Search code examples
cmakec++20simdtbbg++12

what brings about a dependency on tbb?


Using g++12 and CMake. I have a source file

holes5.cpp

which does not

#include <execution>

and does not need to link to tbb. Now if I add

#include <execution>

it does not require linking to tbb either. So what exact step does it take to start depending on tbb (thus requiring linking to tbb). I am confused.

Installed tbb via

sudo apt install libtbb-dev

In CMakeList.txt:

list(APPEND CMAKE_MODULE_PATH "deps/tbb/cmake/")
find_package(TBB REQUIRED)

set (SOURCES holes5.cpp)
add_executable(holes5 ${SOURCES})

set (SOURCES par_unseq.cpp)
add_executable(par_unseq ${SOURCES})
target_link_libraries(par_unseq PUBLIC TBB::tbb)

par_unseq.cpp:

#include <cstdint>
#include <iostream>
#include <chrono>
#include <cmath>
#include <numeric>
#include <utility>
#include <algorithm>
#include <execution>
using namespace std;

double f(double x) noexcept
{
        const int N = 1000;
        for (int i = 0; i < N; ++i) {
            x = log2(x);
            x = cos(x);
            x = x * x + 1;
        }
        return x;
}

double sum(const vector<double>& vec)
{
        double sum = 0;
        for (auto x : vec)
            sum += x;
        return sum;
}

int main()
{
        cout << "Hey! Your machine has " << thread::hardware_concurrency() << " cores!\n";
    // Make an input vector.
    const int N = 1000000;
    vector<double> vecInput(N);
    for (int i = 0; i < N; ++i)
        vecInput[i] = i + 1;

    {   // Case #1: Plain transform, no parallelism.
        auto startTime = chrono::system_clock::now();
        vector<double> vecOutput(N);
        transform(vecInput.cbegin(), vecInput.cend(), vecOutput.begin(), f);
        auto endTime = chrono::system_clock::now();
        chrono::duration<double> diff = endTime - startTime;
        cout << "1. sum = " << sum(vecOutput) << ", time = " << diff.count() << "\n";
    }
    {   // Case #2: Transform with parallel unsequenced.
        vector<double> vecOutput(N);
        auto startTime = chrono::system_clock::now();
        transform(execution::par_unseq,
                    vecInput.cbegin(), vecInput.cend(), vecOutput.begin(), f);
        auto endTime = chrono::system_clock::now();
        chrono::duration<double> diff = endTime - startTime;
        cout << "2. sum = " << sum(vecOutput) << ", time = " << diff.count() << "\n";
    }

}

/* Output:
    Hey! Your machine has 4 cores!
    1. sum = 1.60346e+06, time = 43.7997
    2. sum = 1.60346e+06, time = 10.8235
*/

Solution

  • According to the libstdc++ documentation (see Note 3), you must link -ltbb whenever you include the <execution> header.

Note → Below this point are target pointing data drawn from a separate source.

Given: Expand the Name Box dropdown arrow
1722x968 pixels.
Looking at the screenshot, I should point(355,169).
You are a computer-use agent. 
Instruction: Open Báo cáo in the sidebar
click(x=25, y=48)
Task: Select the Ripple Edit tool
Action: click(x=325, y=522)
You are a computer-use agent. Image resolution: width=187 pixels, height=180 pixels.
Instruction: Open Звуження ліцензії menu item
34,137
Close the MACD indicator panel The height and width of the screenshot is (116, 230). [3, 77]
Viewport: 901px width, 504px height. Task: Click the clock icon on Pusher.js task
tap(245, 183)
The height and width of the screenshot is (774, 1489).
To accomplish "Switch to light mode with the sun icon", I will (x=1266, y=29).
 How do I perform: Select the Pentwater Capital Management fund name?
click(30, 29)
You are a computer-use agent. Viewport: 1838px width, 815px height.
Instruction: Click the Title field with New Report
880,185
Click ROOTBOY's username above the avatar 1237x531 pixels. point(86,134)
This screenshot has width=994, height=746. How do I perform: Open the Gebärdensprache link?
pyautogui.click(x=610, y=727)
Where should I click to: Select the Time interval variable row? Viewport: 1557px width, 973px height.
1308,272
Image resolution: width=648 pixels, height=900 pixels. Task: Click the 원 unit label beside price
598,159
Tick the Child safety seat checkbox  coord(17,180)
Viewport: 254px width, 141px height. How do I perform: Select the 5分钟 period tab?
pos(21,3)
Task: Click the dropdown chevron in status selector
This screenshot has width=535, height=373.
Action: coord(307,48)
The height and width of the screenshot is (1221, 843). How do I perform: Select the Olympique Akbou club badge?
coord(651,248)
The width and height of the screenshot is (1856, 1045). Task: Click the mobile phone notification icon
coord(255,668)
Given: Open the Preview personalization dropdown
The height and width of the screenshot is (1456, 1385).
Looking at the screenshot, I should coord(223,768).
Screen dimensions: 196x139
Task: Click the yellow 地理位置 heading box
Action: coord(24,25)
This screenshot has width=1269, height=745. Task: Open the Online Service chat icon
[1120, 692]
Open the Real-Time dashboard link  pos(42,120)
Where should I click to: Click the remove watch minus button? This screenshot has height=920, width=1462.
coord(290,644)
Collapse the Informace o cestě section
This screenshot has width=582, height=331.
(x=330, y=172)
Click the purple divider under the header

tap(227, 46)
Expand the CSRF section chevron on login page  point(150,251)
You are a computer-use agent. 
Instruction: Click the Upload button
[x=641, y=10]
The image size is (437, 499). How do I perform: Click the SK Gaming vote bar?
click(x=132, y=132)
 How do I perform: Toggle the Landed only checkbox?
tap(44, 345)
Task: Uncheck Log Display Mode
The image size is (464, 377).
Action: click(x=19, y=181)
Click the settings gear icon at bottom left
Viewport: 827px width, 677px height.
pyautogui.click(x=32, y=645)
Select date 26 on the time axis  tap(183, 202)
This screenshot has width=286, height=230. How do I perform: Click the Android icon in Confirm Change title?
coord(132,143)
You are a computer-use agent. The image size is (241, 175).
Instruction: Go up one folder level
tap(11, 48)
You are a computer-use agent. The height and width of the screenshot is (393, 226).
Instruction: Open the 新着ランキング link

    If you don't actually use any of the functions from <execution>, or you do but the compiler manages to inline them all, then your program might link even without -ltbb. This might be dependent on a specific version of the header or library, compiler version, or compilation options. And even then, it does not guarantee that the program will work correctly. It could be that including the header changes the compilation in some way, and that -ltbb includes initialization code needed for this to work correctly. Even if it doesn't now, it might in the future.

    So I think the answer is very simple: if you include the header, link the library. If you don't need the <execution> features, then don't include the header in the first place.